*** Opening of Task material ***

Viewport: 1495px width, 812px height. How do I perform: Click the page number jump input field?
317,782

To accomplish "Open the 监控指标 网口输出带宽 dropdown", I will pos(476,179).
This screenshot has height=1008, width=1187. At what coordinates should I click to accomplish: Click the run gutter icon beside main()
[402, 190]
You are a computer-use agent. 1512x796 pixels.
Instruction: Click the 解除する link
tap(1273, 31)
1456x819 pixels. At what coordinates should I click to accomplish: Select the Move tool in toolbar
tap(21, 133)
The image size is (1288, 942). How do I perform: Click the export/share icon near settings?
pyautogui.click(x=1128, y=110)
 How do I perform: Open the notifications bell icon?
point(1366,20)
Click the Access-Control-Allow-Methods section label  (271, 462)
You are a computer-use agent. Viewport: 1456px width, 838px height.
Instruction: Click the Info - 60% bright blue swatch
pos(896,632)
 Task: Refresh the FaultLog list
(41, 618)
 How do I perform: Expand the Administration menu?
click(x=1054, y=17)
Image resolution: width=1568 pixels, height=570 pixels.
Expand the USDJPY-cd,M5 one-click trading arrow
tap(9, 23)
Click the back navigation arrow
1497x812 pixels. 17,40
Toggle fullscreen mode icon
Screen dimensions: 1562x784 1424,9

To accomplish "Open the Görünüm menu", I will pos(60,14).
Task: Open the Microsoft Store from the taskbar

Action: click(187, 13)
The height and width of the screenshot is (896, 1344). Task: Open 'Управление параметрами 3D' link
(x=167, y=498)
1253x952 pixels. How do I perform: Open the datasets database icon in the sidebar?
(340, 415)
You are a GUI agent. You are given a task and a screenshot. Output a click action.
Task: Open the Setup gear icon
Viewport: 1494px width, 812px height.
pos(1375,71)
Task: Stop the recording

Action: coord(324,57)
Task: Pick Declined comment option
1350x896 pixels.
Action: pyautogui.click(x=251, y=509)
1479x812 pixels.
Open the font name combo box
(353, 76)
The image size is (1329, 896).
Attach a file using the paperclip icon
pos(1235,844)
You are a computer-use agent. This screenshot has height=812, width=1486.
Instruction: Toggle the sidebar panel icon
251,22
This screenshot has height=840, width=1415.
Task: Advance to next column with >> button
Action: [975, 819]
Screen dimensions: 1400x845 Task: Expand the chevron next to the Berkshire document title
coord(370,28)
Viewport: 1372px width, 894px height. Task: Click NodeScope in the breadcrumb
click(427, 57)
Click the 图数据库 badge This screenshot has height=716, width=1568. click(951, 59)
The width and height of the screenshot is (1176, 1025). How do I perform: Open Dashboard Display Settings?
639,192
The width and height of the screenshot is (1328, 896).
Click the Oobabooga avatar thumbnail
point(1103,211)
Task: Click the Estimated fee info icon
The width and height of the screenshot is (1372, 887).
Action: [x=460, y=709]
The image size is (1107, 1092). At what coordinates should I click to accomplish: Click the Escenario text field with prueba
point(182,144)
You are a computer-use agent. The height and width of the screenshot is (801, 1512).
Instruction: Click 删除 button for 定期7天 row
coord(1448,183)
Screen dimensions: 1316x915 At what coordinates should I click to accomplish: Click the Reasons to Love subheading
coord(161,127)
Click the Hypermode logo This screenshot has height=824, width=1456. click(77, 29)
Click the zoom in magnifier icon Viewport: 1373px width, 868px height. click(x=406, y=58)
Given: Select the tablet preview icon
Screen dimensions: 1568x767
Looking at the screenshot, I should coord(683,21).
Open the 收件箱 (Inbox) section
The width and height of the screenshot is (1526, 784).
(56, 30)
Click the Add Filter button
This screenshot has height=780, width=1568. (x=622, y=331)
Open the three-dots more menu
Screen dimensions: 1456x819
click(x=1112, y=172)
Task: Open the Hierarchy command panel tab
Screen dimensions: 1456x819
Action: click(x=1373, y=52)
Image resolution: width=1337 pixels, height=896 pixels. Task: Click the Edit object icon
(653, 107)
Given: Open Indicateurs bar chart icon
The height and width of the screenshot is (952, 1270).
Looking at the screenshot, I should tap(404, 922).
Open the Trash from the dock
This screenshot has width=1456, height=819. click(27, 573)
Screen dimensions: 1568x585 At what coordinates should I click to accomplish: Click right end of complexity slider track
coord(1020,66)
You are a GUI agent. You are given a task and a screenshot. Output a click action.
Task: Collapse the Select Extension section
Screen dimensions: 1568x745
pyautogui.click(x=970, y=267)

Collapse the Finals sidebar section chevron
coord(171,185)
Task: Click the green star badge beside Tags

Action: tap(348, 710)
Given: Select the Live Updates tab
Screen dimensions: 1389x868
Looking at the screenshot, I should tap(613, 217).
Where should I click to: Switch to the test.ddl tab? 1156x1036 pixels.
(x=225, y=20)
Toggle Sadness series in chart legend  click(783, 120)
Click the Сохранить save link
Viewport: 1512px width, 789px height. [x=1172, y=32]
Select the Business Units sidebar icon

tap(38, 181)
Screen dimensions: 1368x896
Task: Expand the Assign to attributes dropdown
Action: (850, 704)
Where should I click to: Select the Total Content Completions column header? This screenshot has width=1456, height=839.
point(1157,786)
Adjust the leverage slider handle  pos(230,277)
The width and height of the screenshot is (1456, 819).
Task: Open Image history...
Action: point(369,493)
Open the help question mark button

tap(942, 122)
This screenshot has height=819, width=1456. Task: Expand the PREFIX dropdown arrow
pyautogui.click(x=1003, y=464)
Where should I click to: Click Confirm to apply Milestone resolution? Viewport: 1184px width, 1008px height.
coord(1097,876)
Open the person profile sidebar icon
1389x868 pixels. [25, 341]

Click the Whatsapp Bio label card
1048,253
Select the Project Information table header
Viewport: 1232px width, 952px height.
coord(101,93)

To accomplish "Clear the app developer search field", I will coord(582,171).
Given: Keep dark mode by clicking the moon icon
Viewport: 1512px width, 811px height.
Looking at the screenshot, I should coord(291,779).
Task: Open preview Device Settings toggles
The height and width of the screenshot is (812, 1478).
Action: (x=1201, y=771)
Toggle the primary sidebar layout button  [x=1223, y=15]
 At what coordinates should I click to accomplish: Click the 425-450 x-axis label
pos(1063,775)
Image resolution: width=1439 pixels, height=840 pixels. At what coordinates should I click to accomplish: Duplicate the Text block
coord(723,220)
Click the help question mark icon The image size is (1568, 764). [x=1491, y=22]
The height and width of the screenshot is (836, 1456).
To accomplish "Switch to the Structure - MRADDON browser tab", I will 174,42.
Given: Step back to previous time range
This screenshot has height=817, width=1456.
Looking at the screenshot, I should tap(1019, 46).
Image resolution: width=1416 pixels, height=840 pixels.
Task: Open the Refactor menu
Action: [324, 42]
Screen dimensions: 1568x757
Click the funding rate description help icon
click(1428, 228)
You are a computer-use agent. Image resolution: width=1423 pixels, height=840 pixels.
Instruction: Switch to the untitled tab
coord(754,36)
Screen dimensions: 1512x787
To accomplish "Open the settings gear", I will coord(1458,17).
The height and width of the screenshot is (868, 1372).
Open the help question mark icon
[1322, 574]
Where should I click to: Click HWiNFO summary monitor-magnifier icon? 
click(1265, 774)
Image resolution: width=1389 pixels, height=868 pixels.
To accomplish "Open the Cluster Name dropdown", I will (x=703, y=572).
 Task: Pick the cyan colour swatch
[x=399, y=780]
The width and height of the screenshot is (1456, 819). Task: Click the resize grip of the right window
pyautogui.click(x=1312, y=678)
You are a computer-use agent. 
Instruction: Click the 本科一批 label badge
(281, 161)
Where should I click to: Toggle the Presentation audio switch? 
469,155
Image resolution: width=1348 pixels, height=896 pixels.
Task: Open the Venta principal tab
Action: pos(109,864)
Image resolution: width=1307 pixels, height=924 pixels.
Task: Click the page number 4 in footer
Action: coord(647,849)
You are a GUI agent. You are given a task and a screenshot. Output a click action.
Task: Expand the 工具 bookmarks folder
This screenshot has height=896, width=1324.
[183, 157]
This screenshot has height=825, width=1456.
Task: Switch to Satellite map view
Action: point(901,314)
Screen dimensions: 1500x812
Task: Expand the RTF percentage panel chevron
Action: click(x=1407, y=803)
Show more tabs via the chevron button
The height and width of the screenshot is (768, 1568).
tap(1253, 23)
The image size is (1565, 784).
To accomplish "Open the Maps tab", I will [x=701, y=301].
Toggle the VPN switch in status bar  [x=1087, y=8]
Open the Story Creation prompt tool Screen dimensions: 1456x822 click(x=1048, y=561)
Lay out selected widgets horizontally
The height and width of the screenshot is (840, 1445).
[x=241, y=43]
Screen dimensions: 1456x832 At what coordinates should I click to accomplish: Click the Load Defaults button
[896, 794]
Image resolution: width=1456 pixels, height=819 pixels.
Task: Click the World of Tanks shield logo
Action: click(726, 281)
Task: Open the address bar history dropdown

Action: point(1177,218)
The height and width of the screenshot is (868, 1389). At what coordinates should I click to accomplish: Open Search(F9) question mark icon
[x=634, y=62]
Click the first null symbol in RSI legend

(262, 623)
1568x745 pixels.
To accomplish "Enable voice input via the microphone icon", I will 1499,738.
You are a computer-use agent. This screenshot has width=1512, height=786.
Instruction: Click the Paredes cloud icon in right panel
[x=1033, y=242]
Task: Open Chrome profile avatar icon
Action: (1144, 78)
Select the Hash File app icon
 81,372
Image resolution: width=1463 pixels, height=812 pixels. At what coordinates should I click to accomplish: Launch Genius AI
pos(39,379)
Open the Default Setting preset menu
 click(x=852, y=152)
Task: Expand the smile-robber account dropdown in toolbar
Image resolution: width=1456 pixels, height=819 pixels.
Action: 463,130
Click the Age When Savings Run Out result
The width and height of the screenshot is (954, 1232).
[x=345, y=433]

*** Close of Task material ***

Every line above that includes the word "preview" must appear in the answer.

◆ **Your solution**
Given: Select the tablet preview icon
Task: Open preview Device Settings toggles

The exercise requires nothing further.